Friday, January 15, 2010
Case Study: Spinocerebellar Ataxia in a Turkish Family
The following study was performed on a Turkish family with a history of SCA type 2.
The first patient (II.2) is a 49 year old female. During her 40s, she began to experience symptoms of SCA. Initial signs included disequilibrium (loss of balance) and dysarthria (difficulty in speech). Her condition continued to worsen and within two years, she was having trouble controlling her hand movements. Testing showed abnormalities in her eye/ limb movements and gait and an MRI scan confirmed that these symptoms were caused by cerebellar atrophy, or the shrinking of the cerebellum. However, her cognitive senses appeared to be fine after she received a score of 29/30 on her minimental status test (a test used to detect for any cognitive impairment).
Her brother (II.3), who was 47 years of age at that time, also began experiencing disequilibrium in his 40s.
Their mother (1.4) has similar symptoms, but the onset of the disease did not appear until she was in her 60s. She also has a case of explosive speech, which is loud and sudden talking that cannot be controlled.
The son of the first patient (111.1) began to experience symptoms when he was only in his 20s. At first, he had head titubations. This later progressed to more severe symptoms, similar to the ones that his mother had experienced: dysarthria, eye and limb movement impairments. MRI testing revealed that he also had cerebellar atrophy.

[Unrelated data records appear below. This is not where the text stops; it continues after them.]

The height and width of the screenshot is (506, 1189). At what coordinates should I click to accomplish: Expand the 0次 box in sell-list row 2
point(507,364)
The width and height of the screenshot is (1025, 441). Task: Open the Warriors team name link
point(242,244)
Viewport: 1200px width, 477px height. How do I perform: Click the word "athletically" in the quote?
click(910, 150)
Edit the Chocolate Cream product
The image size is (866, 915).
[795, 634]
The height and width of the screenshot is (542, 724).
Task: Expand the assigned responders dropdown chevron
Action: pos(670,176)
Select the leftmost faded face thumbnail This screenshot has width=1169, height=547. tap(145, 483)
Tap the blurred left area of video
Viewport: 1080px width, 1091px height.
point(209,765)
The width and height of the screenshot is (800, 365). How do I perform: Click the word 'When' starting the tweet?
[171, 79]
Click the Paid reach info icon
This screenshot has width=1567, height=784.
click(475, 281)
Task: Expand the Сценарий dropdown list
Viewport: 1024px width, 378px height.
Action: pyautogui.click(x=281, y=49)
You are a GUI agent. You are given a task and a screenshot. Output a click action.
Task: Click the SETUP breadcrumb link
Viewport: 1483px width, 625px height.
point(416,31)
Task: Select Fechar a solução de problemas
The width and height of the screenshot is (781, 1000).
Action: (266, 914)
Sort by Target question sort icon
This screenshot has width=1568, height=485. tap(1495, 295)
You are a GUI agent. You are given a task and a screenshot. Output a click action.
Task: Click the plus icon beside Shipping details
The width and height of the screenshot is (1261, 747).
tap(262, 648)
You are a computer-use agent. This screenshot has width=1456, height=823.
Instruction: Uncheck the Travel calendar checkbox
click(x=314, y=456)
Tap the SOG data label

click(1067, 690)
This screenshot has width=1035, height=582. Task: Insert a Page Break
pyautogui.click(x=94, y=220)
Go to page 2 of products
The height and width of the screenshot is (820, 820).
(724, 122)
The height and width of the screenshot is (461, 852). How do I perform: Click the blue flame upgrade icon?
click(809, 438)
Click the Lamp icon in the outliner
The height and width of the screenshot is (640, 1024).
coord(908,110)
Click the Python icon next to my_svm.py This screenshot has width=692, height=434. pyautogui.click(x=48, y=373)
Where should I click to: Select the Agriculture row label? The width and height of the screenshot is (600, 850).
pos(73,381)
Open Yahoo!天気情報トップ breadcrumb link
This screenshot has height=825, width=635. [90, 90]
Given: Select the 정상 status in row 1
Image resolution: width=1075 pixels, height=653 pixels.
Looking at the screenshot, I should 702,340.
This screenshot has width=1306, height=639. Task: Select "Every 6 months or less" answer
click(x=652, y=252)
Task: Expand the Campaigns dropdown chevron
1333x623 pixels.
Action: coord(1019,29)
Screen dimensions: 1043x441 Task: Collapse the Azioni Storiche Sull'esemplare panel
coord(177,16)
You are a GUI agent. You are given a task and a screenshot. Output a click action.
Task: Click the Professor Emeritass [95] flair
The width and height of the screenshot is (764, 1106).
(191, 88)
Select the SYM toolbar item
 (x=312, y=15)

Fig. 9 - Pedigree which shows the family history of the four patients mentioned above
Source: http://www.marmaramedicaljournal.org/pdf/pdf_MMJ_399.pdf
Fig. 9 shows the inheritance of SCA in this family. We can see that the disease is autosomal dominant because of three good indicators:
a) the disease appears in each generation
b) the disease seems to affects males and females equally
c) the disease affects approximately half of the children
This case study is a good example of anticipation, which was explained in an earlier post. In this family, the onset of the disease did not appear in the parent generation until she was in her 60s. However, the F1 generation experienced symptoms when they were in their 40s, and in the F2 generation had developed symptoms by the time he was only in his 20s. From this, we can conclude that there is a general trend: with each new generation, the disease appears at an earlier age than in the previous generation.